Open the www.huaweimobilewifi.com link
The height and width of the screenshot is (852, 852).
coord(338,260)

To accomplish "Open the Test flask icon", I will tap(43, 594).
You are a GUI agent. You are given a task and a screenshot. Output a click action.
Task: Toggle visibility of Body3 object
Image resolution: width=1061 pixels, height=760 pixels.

****************************************

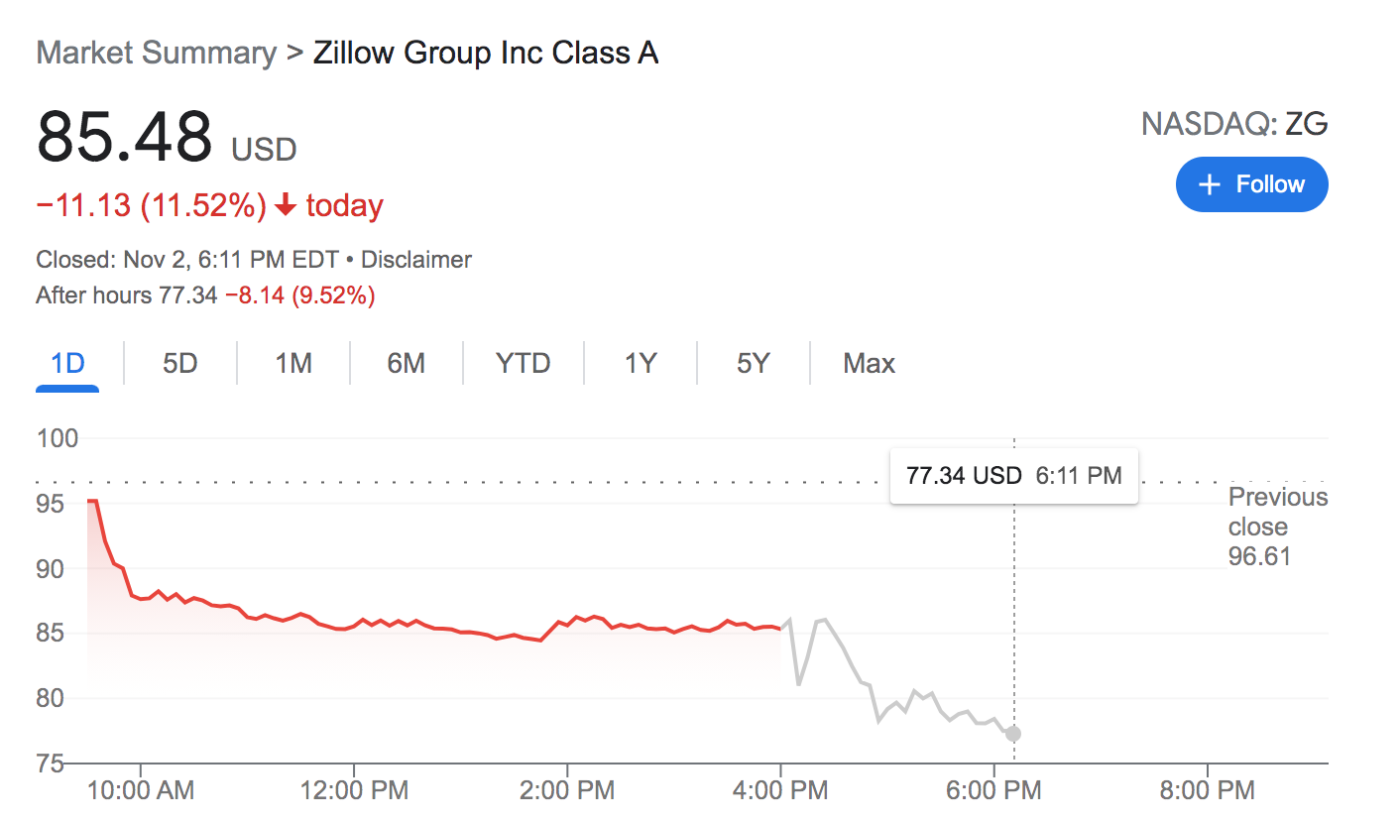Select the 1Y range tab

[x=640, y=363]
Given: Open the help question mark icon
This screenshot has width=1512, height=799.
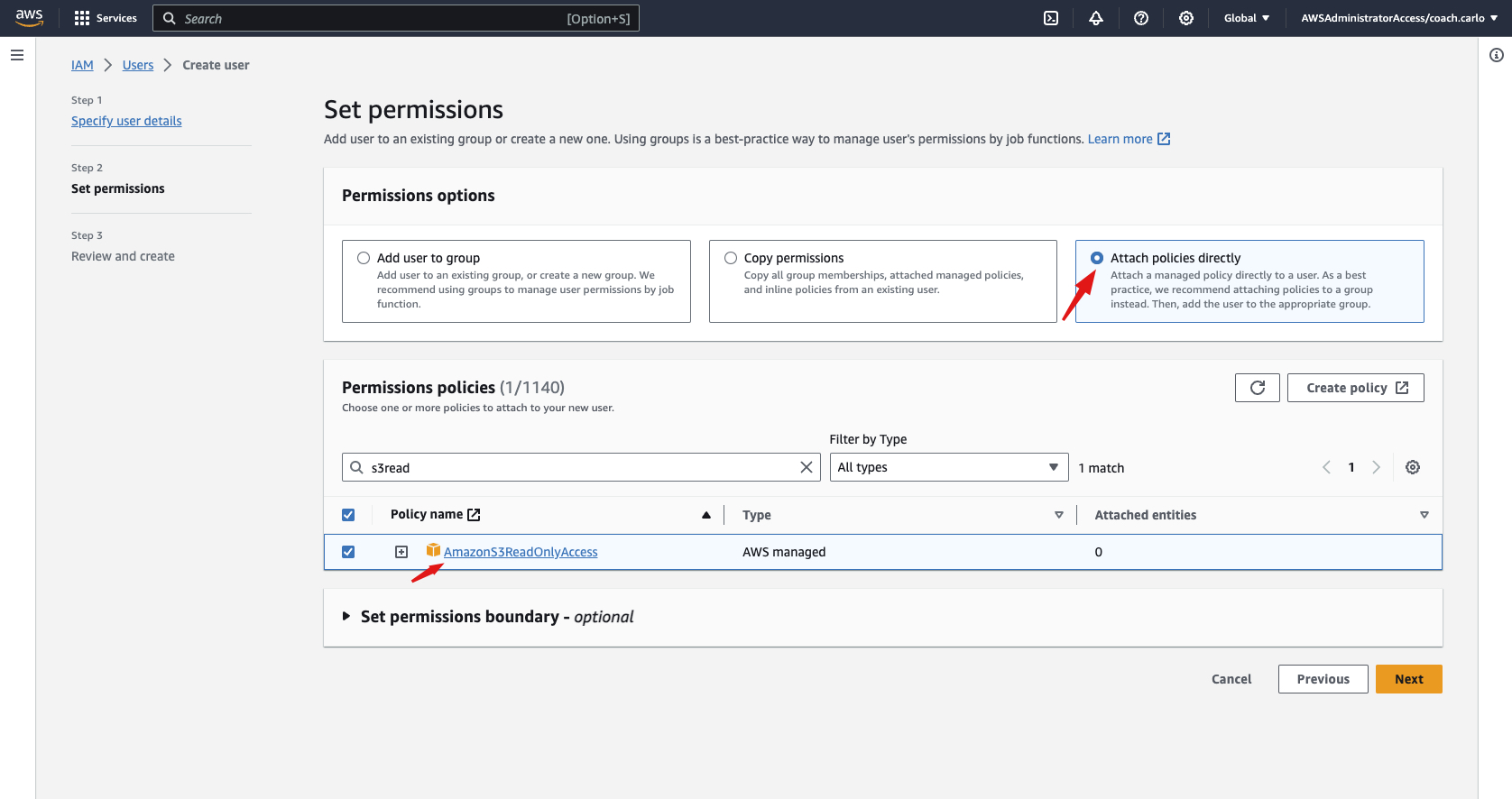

****************************************

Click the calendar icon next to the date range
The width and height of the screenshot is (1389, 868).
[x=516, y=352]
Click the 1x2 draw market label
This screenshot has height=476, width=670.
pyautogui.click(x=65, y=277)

****************************************

● **WHAT IS REQUIRED**
All lines above from the one holding "Given: Open the help question mark icon" to the one holding "This screenshot has width=1512, height=799.", inclusive, are to be copied exactly; no other line is wanted.

● **ANSWER TO THE PROBLEM**
Given: Open the help question mark icon
This screenshot has width=1512, height=799.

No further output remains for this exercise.